Avoid activities that increase the risk of exposure to the hepatitis B virus (HBV) and hepatitis C virus (HCV). These activities include using intravenous drugs, having many sex partners, and handling human blood or fluids without protection. Also, be sure to ask your doctor if you should get the hepatitis B vaccine. If you are at risk for HBV or HCV infection, ask your doctor about getting tested.
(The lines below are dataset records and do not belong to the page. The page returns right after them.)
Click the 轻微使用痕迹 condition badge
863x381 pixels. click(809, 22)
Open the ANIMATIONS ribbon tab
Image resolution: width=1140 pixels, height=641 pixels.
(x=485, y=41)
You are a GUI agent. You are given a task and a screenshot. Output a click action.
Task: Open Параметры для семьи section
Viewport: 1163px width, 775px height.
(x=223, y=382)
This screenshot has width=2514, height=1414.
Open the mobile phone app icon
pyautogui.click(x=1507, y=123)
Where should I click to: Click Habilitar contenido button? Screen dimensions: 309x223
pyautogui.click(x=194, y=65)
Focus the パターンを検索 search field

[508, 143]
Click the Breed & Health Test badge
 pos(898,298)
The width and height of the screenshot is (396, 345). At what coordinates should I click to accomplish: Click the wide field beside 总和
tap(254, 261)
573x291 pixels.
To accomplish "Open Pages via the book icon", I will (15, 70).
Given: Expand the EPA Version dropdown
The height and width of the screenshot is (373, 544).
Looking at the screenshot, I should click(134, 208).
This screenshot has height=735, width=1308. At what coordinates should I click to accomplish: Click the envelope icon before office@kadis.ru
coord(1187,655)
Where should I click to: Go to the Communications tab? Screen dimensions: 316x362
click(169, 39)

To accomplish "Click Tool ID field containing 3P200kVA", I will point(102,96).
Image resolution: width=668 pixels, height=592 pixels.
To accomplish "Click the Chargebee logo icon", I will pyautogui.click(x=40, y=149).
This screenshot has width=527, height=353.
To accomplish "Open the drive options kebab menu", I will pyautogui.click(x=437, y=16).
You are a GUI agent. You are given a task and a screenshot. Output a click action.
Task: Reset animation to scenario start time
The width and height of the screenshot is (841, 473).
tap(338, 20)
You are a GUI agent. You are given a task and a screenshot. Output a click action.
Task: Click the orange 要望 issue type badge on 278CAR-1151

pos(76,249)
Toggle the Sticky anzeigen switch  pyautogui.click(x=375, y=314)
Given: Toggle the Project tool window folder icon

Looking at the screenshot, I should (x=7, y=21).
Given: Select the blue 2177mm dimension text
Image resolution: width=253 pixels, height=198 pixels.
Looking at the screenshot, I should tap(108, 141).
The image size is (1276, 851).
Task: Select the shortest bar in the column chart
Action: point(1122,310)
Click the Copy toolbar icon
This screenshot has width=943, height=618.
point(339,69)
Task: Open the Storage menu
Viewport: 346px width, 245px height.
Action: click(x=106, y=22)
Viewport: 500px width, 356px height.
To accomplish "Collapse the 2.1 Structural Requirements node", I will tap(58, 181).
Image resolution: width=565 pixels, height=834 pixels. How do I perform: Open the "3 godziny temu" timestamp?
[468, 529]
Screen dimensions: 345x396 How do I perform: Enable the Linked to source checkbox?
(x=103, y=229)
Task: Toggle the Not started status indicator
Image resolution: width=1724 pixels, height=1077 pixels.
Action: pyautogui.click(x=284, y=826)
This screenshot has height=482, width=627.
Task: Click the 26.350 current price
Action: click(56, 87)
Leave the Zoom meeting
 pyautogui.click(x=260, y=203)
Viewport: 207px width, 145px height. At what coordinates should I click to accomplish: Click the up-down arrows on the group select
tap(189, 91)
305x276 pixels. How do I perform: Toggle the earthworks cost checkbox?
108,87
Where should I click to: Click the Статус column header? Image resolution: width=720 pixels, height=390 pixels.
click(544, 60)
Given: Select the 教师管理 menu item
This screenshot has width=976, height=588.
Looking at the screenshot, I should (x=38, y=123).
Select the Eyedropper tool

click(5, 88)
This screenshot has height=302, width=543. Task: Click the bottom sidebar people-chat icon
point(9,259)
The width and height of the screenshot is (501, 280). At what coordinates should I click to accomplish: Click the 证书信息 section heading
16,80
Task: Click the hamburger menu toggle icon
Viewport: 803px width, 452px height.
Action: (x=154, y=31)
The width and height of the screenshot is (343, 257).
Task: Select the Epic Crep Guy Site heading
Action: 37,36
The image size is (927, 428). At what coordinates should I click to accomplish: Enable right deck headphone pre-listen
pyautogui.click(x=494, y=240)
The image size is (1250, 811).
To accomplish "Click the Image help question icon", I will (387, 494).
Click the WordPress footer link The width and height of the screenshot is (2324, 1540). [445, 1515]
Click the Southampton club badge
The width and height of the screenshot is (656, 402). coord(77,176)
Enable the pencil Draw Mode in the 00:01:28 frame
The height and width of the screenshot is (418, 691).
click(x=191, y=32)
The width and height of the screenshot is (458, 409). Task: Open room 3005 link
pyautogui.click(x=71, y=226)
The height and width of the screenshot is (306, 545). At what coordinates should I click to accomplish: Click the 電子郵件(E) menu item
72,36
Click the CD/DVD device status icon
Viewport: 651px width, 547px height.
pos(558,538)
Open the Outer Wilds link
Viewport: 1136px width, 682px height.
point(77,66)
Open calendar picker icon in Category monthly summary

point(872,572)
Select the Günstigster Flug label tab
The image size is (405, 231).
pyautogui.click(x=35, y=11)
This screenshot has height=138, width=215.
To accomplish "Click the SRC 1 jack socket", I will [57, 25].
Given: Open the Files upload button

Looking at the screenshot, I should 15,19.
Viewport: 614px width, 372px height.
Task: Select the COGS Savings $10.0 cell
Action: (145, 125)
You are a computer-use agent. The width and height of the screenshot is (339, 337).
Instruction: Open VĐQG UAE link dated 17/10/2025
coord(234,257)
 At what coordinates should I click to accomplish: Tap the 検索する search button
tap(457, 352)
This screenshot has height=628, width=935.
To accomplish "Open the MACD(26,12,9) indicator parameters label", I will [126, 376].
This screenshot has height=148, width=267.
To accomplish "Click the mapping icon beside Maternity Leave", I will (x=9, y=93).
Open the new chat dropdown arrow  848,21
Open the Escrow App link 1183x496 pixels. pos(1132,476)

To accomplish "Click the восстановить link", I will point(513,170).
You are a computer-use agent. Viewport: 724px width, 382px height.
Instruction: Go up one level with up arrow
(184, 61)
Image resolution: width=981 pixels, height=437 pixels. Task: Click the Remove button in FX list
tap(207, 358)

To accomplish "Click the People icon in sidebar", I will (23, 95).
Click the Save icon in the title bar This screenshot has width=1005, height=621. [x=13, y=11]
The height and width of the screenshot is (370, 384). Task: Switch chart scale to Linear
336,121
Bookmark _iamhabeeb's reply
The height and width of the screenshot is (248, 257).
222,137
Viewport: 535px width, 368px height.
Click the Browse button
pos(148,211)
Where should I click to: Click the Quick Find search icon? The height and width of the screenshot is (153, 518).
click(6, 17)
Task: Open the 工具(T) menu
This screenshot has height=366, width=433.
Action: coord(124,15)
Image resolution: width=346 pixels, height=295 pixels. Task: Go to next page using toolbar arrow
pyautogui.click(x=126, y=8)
For people who are infected, drugs are available that can keep the infections in check or even cure them in some people. This may lower your risk of liver cancer.
Avoid drinking a lot of alcohol to reduce your risk of cirrhosis, a disease of the liver that increases the risk of liver cancer.
Avoid any raw food that may contain the fungus Aspergillus flavus, which releases toxins that can lead to liver cancer.
Symptoms of liver cancer often do not appear until it is in later stages. Doctor's don't recommend screening tests for liver cancer for most people. If you have known risk factors, your doctor may advise testing. Risk factors include heavy alcohol use, cirrhosis, or hepatitis B or C infection.
If you have cirrhosis of the liver, your doctor will watch you closely. This may include repeated blood tests for alpha-fetoprotein (AFP). AFP is a tumor marker for liver cancer. If it is high, it can be a sign of liver cancer and further tests may be done. Ultrasound imaging of the liver may be used to find liver cancer before it causes symptoms in people at high risk. An ultrasound machine uses sound waves to create pictures of the internal organs, including the liver. If you are at high risk, your doctor may do ultrasounds every 6 months.
MRI or CT scan may be done for diagnosis.